Congress created national Mental Health Awareness Week in 1990 to bring attention to the daily inner struggles experienced by a portion of the population.

In the 30 years since, Donna Lamison, executive director of the Butler County chapter of the National Alliance on Mental Illness, said the perception and the stigma around mental illness has changed, mostly for the better.

“I think that has changed a lot simply because people are talking about it,” Lamison said. “Back in the day, they thought that a person was a lot of different things, they definitely thought it was something physical.”

Mental Health Awareness Week is this week, and as usual NAMI has been promoting mental health and ways people can get help for different conditions.

The week will culminate in a Day of Hope Saturday. Lamison said a team of about 10 people, “Butler Making Strides,” will attend a morning walk at Monroeville Community Park West meant to fundraise for NAMI Keystone PA, and then the chapter will have its own walk at noon on the Freeport Community Trail starting at Bonniebrook Road.

Lamison said anyone is welcome to participate with the Butler team, and she hopes walking in unity can inspire people to seek help. Lamison said a portion of the money raised through the regional walk will go right into NAMI’s mental health programs.

“We hope it focuses on the positive and sends a message of hope to people with mental illness,” Lamison said. “We’re very fortunate in Butler to have a lot of supportive organizations.”

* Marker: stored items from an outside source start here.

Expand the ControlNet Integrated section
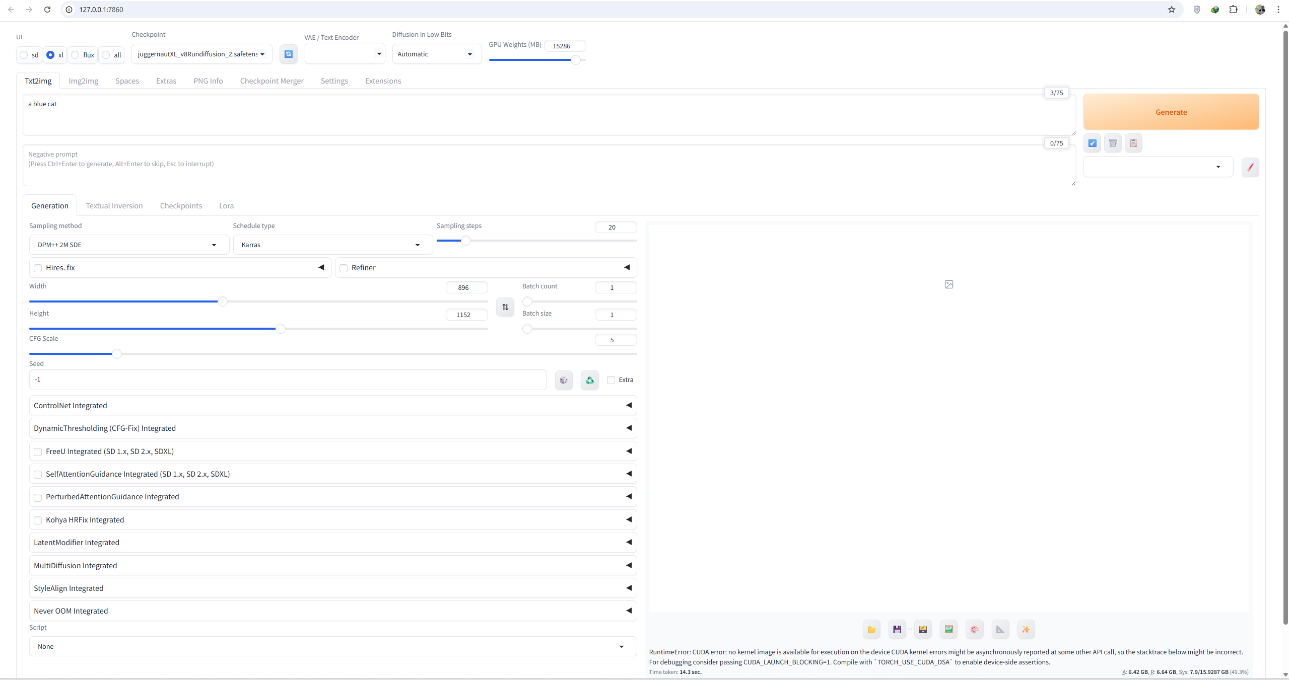(x=332, y=406)
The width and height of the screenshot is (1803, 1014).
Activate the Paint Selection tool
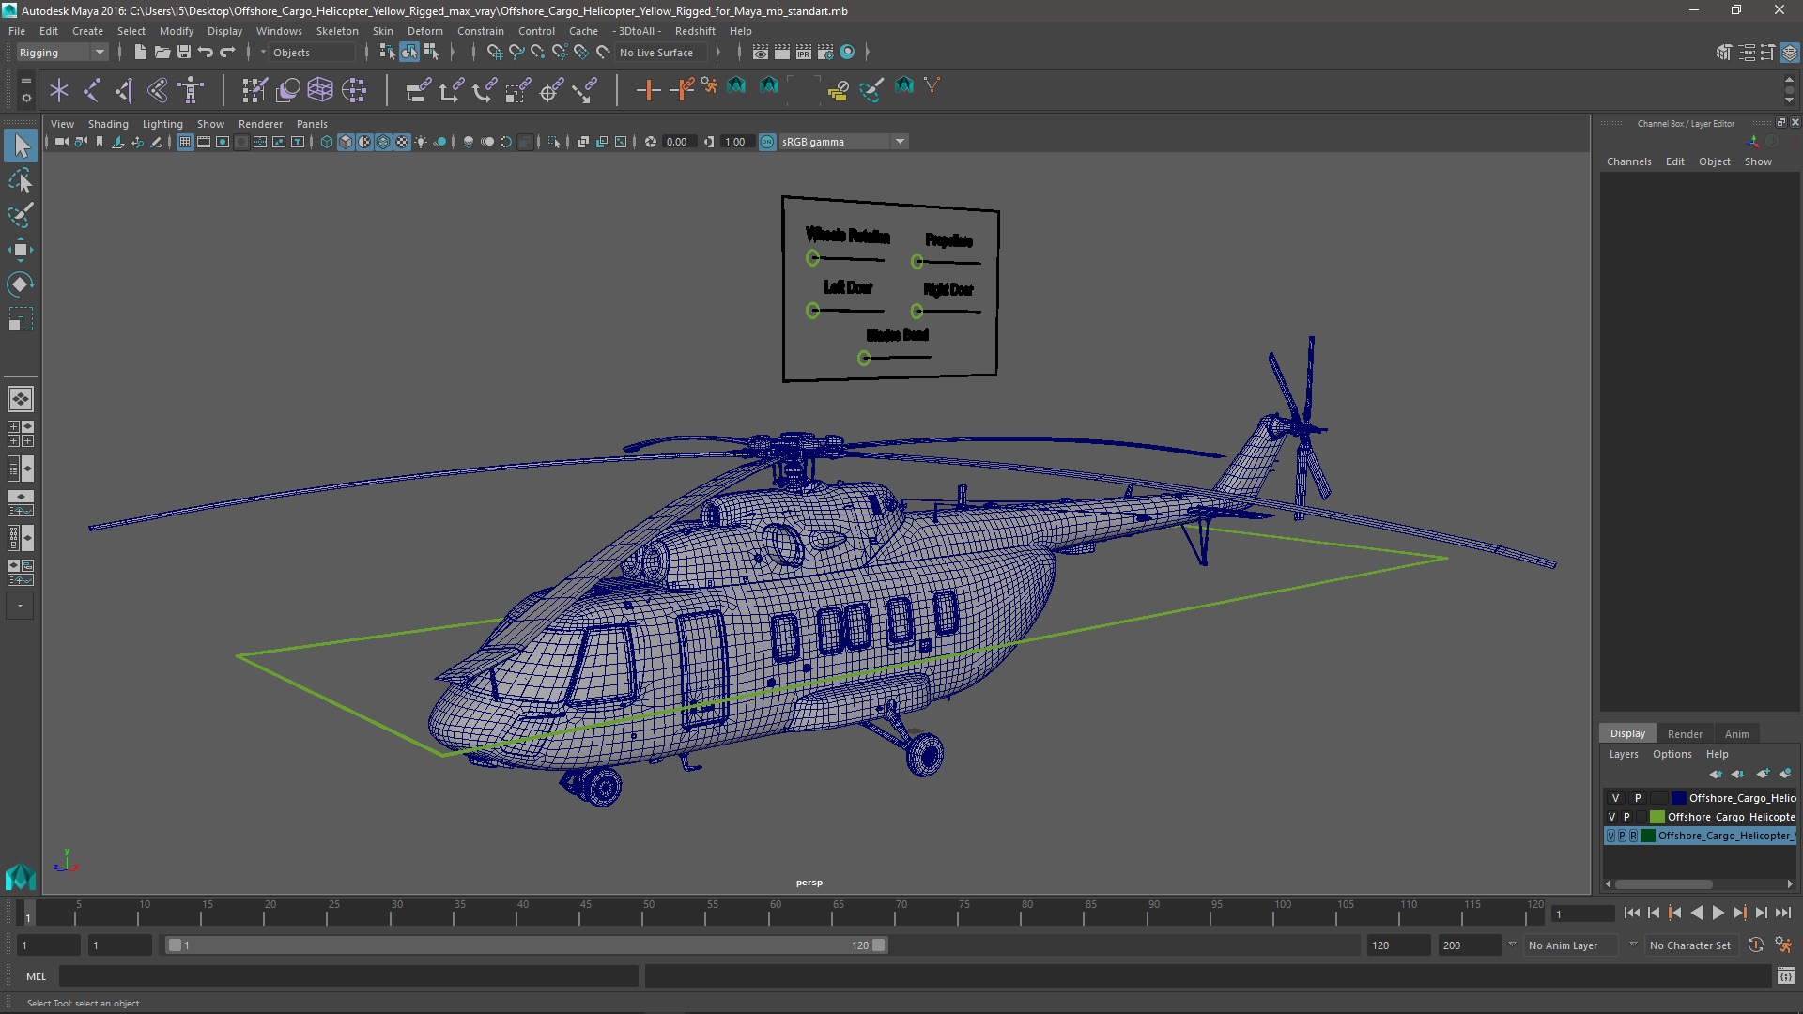20,215
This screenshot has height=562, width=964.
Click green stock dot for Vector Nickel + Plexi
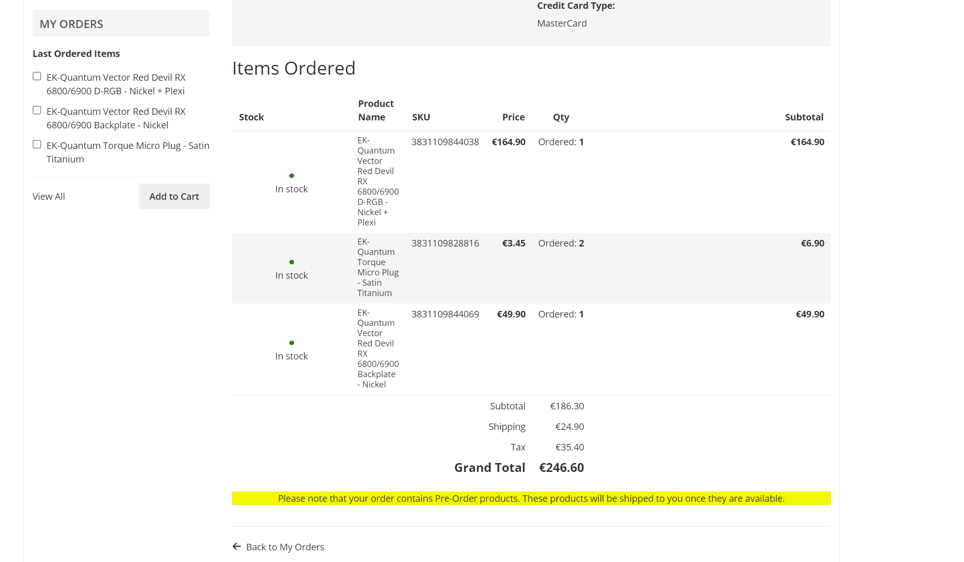292,176
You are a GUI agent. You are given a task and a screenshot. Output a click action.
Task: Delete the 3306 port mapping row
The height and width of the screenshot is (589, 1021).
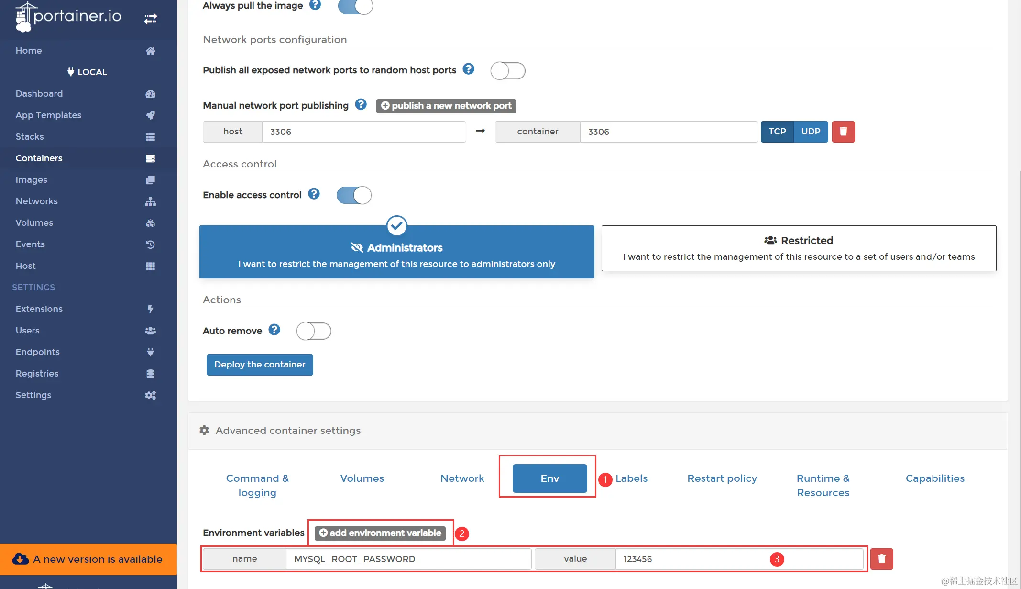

According to Lamison, almost everybody is likely to know someone who suffers from some type of mental illness. She said about one in five adults nationwide experience mental illness each year, one in 20 experience serious effects and one in six youths experience mental illness each year.

She said the most important message NAMI wants to spread this week is that the invisible illness doesn’t mean it doesn’t exist. “You are not alone,” she said.